Wednesday, February 26, 2020
One of the arches in the Temple of Imperfections, that we're building, is similar to the two arches in the Pyro-mid we built nearly ten years ago. It uses the same chunky Romero red sandstone for the quoins, and is flanked by the same Sydney Peak mica schist material. Both have the same size openings and thickness of walls.
The variation being, the temple is a segmented Roman arch, the Pyro-mid is gothic shape, and of course the dry stone wall coursing flanking the arches is different, (one being horizontal and the other being laid at a 45 degrees).

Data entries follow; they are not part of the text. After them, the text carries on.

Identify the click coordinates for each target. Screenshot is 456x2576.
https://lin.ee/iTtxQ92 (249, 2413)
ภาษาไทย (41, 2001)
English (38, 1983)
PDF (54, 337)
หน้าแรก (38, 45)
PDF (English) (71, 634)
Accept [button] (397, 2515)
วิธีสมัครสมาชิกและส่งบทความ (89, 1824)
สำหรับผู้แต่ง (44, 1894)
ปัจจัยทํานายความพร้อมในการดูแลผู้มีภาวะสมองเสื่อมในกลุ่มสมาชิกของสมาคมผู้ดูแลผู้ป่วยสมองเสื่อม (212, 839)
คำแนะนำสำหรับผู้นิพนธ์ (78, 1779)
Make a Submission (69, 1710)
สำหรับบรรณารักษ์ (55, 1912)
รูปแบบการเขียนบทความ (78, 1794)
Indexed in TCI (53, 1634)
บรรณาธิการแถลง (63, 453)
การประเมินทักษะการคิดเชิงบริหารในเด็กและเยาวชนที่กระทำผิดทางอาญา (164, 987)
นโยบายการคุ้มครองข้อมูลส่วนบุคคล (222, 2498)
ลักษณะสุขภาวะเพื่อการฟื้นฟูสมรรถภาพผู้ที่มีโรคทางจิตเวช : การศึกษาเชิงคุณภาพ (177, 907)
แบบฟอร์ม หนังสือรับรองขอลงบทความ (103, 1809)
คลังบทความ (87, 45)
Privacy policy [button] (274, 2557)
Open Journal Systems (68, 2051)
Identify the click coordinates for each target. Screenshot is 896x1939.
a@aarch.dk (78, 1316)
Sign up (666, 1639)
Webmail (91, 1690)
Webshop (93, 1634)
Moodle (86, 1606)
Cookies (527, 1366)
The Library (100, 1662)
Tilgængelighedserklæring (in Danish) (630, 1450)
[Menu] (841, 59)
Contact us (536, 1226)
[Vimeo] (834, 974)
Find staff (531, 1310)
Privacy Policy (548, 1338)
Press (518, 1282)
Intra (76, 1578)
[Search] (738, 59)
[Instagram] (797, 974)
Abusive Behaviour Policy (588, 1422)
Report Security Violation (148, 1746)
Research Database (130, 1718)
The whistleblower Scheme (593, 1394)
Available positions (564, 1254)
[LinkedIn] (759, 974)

It's very satisfying to compare the two structures. Which arch style do you like?
Sunday, February 23, 2020
Saturday, February 22, 2020
The Japanese art of 'golden joinery' - kintsugi is a kind of celebration of nature's flaws. It is an important part of the japanese aesthetic of wabisabi.
It involves a careful rejoining of broken vessels, not to disguise the vessel's brokenness, but to honour an often unrealized transcendent perfection.

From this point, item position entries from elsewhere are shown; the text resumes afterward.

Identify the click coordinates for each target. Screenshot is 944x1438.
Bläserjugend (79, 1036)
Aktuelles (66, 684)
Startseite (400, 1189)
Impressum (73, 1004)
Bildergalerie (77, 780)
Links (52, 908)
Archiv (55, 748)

Great appreciation for an object is shown by accepting cracks not as annoying imperfections but as an opportunity to rejoin broken pieces (if necessary) and fill the resulting seams with gold.
Nature is the example here. It loves filling the flaws and fissures of rocks and stones with golden threads of quartzite and beautiful veins of other colourful contrasting minerals.

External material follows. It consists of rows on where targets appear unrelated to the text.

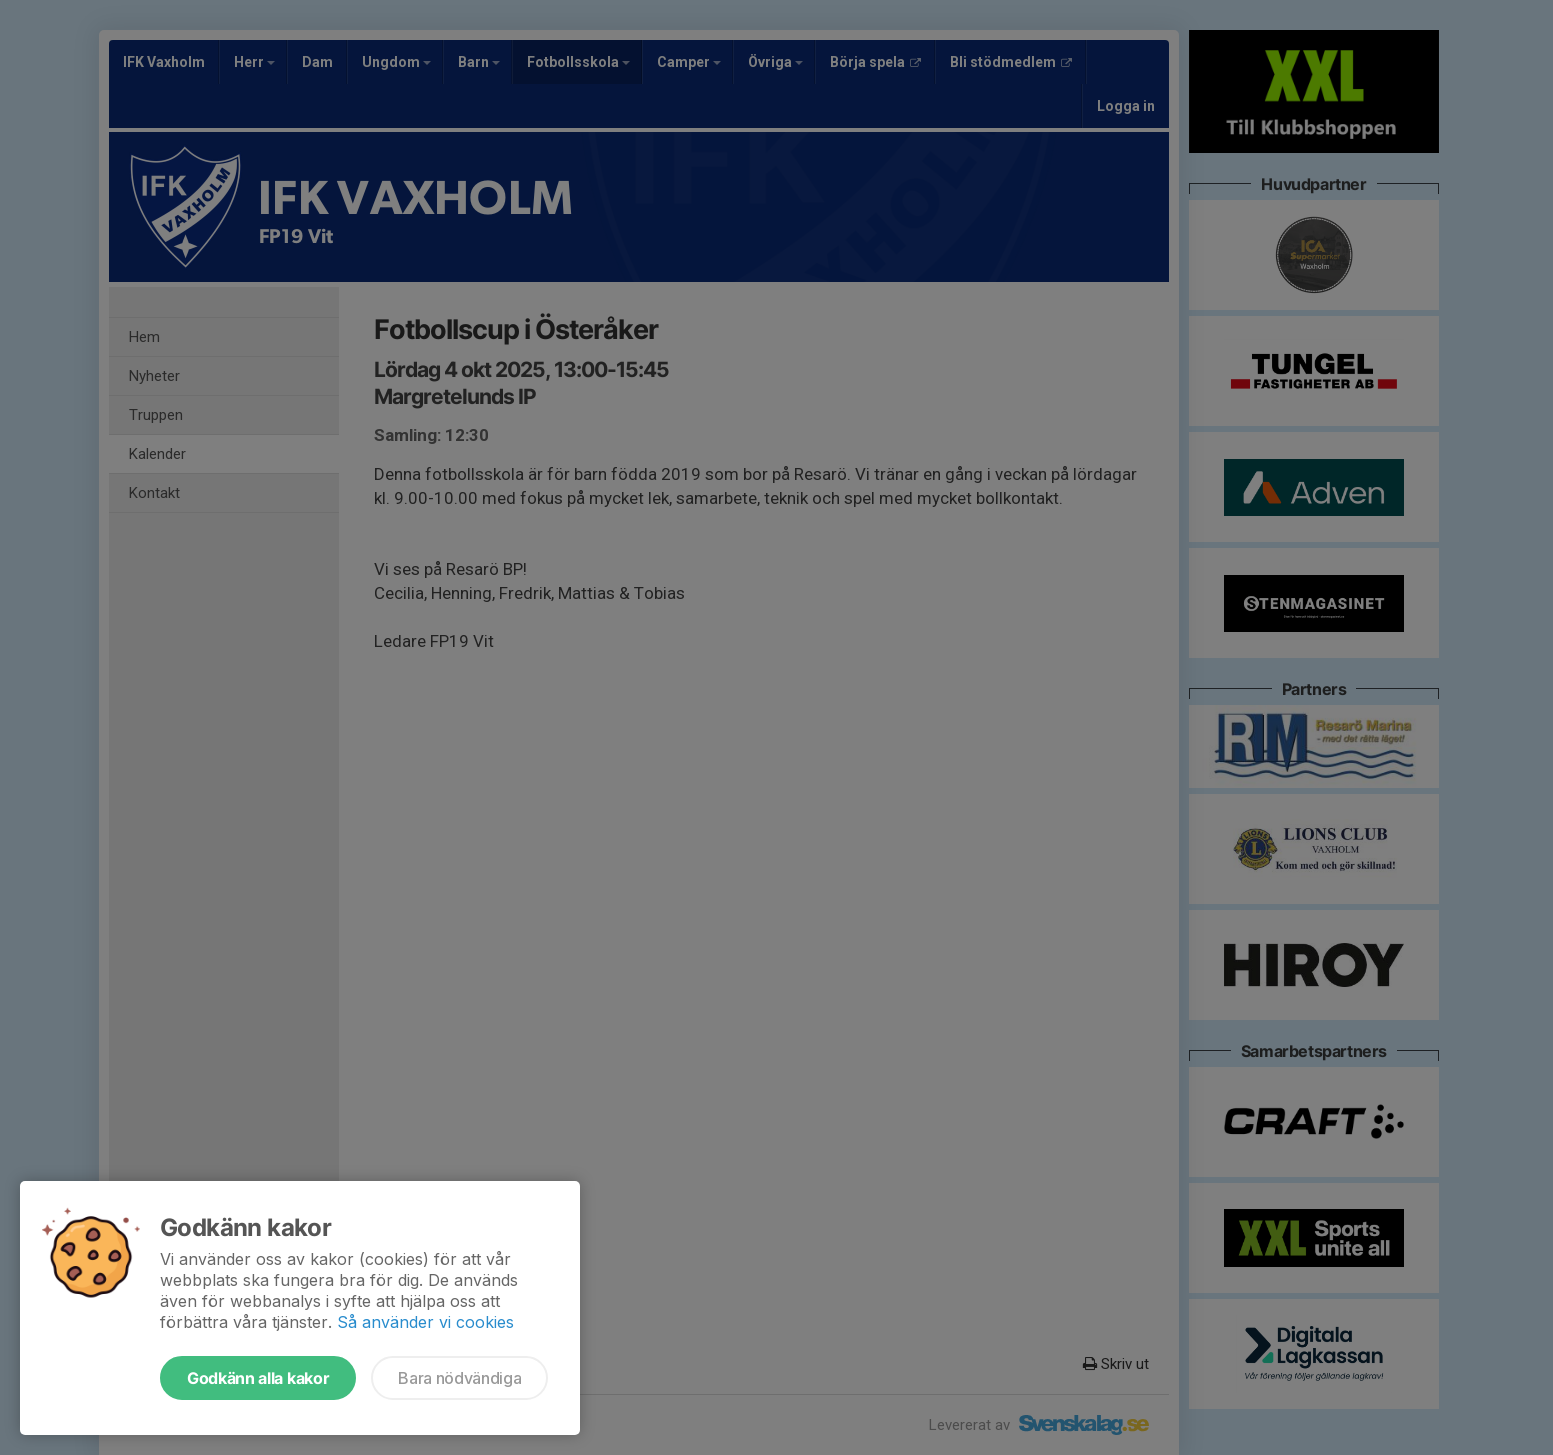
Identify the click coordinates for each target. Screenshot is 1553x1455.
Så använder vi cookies (425, 1322)
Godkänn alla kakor (258, 1378)
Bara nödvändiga (459, 1378)
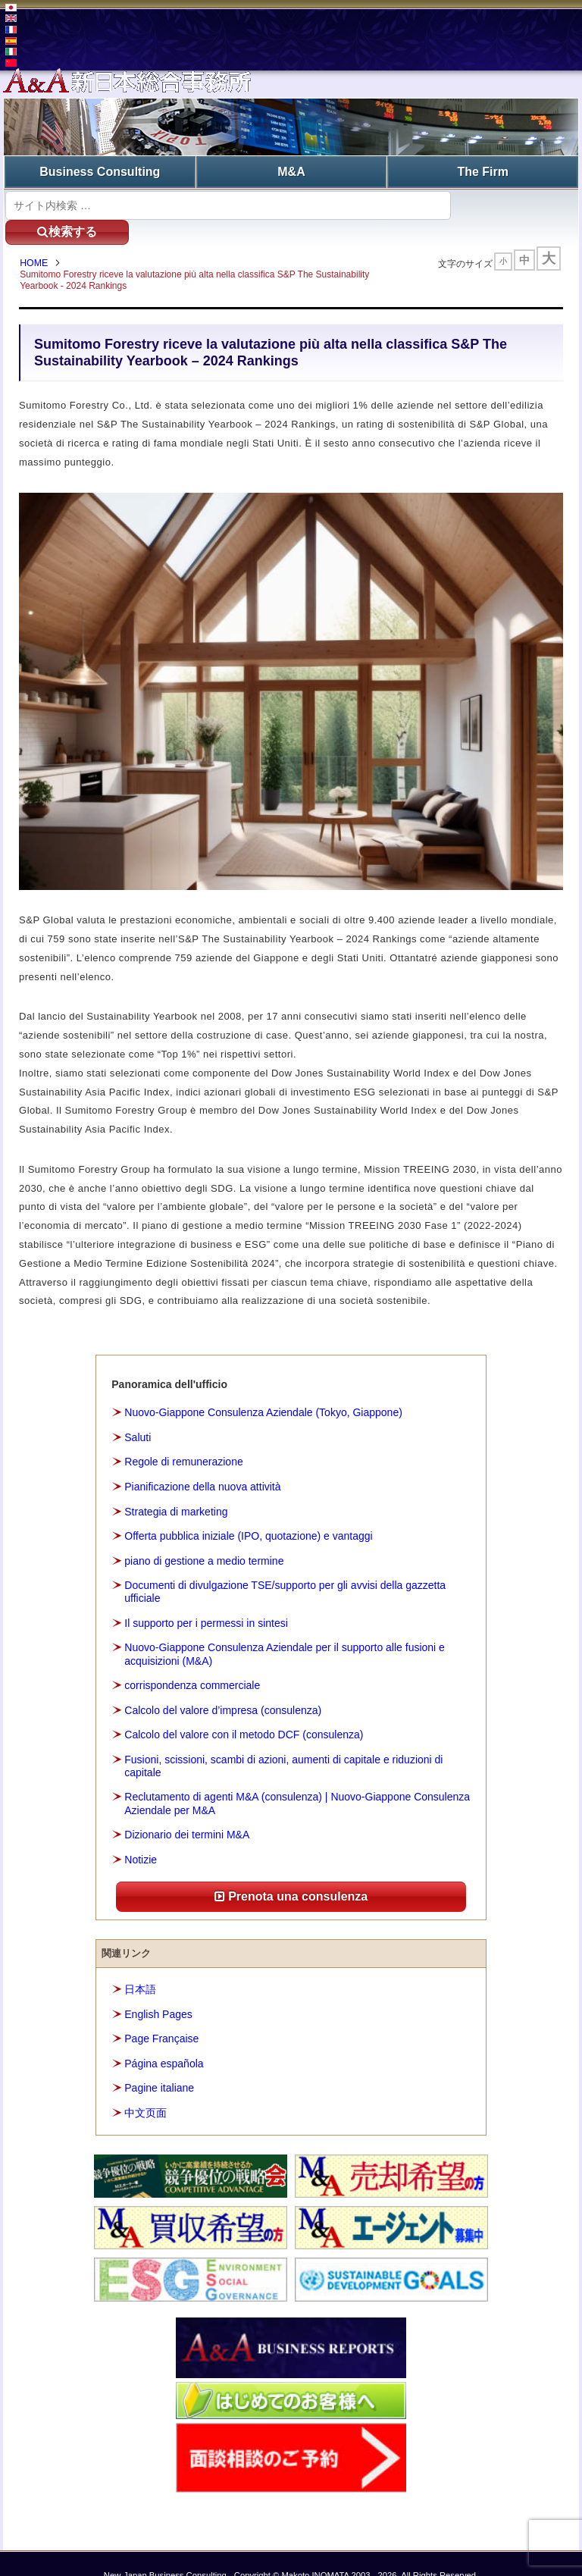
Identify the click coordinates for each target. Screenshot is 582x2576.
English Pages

The universe, it seams, embraces imperfections - and so should we.
Monday, February 10, 2020
This January our intention was to create a pleasing 6 sided dry stone hexagonal structure that incorporated 6 different types of stone and had 6 openings ( three segmented arched doorways and three arched inner niches )
We learned about ourselves and each other as we shared the various tasks of measuring shaping sawing grinding dressing and fitting . All this was done with a realization that even though accuracy was tremendously important it was inevitable that imperfections would have to be assimilated.
As the thing grew and began to take shape we sensed that what we were building was in no way perfect but rather a kind of temple of imperfections . That is, a place where we accept how certain imperfections if accommodated correctly can be what makes a piece perfect. After all, is it not possible that imperfections can accumulate in such a way as to cancel out each other and so not be imperfect at all, but begin to approach something, quite delightfully, the opposite?